Beginning at the line containing "The height and", repeat each line below exactly up to and including the line containing "You are a GUI". Do not repeat the pictures.

__Record excerpts__.
►

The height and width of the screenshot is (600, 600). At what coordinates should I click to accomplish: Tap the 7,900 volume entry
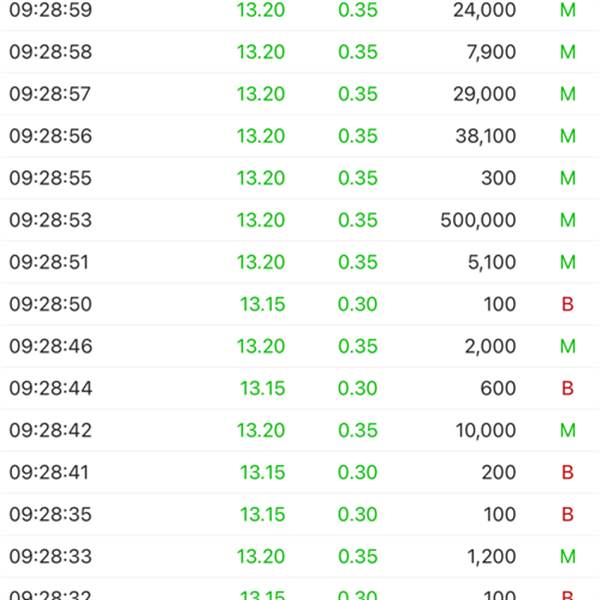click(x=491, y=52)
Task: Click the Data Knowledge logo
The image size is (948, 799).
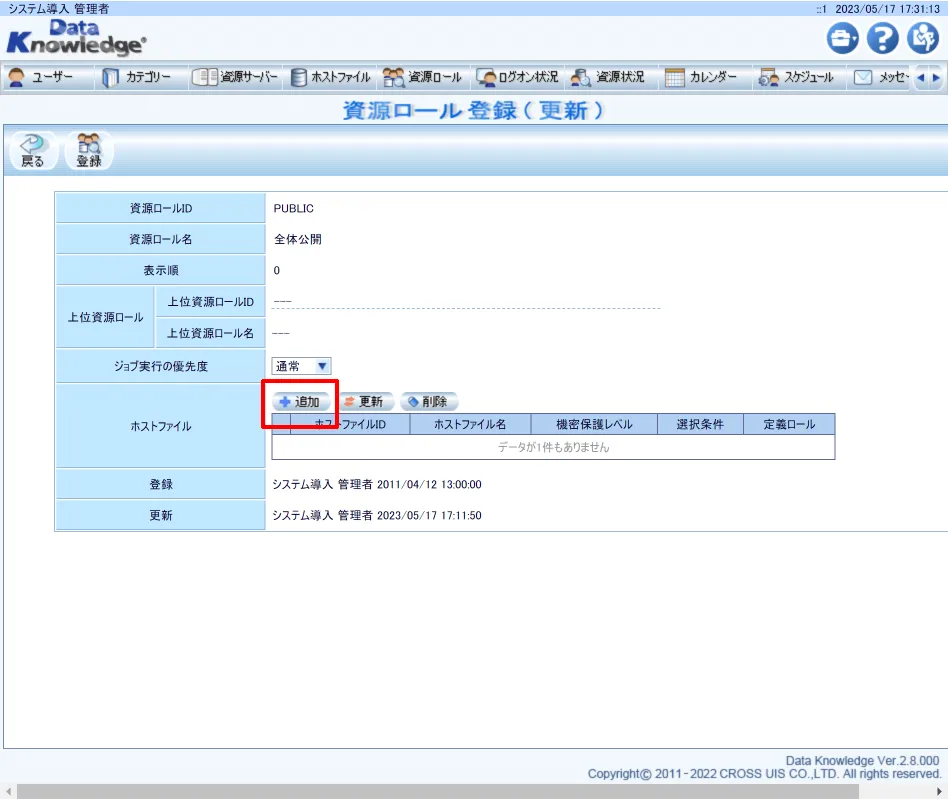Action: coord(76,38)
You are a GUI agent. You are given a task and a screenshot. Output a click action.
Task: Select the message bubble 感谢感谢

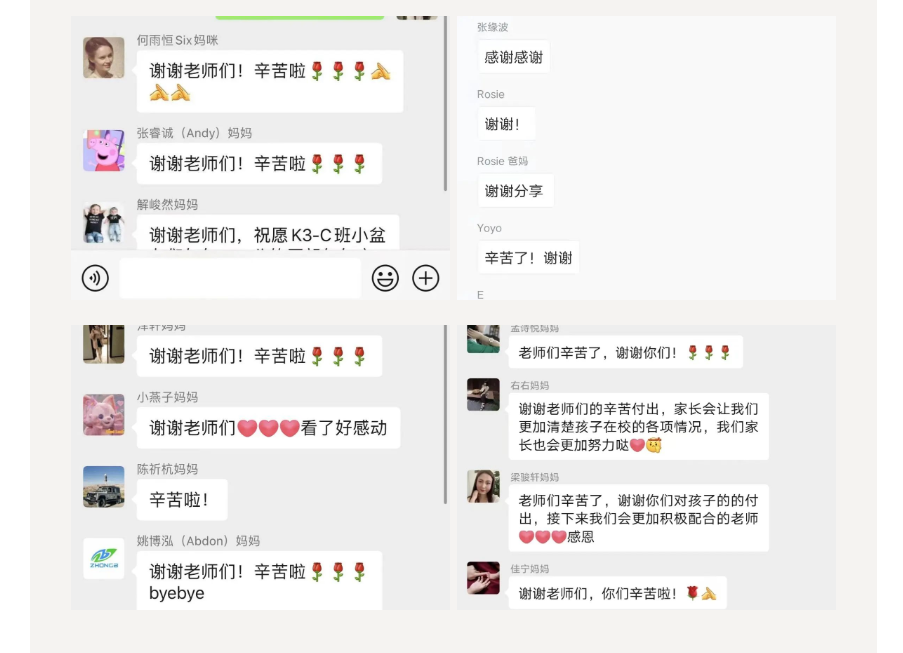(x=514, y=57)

◄
►

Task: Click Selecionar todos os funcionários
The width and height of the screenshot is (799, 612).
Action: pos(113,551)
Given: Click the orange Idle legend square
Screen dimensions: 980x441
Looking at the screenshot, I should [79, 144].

◄

__Solution to this exercise__.
The height and width of the screenshot is (600, 600). At what coordinates should I click to accomplish: Tap the 7,900 volume entry
click(x=491, y=52)
Task: Click the Data Knowledge logo
The image size is (948, 799).
Action: coord(76,38)
You are a GUI agent. You are given a task and a screenshot. Output a click action.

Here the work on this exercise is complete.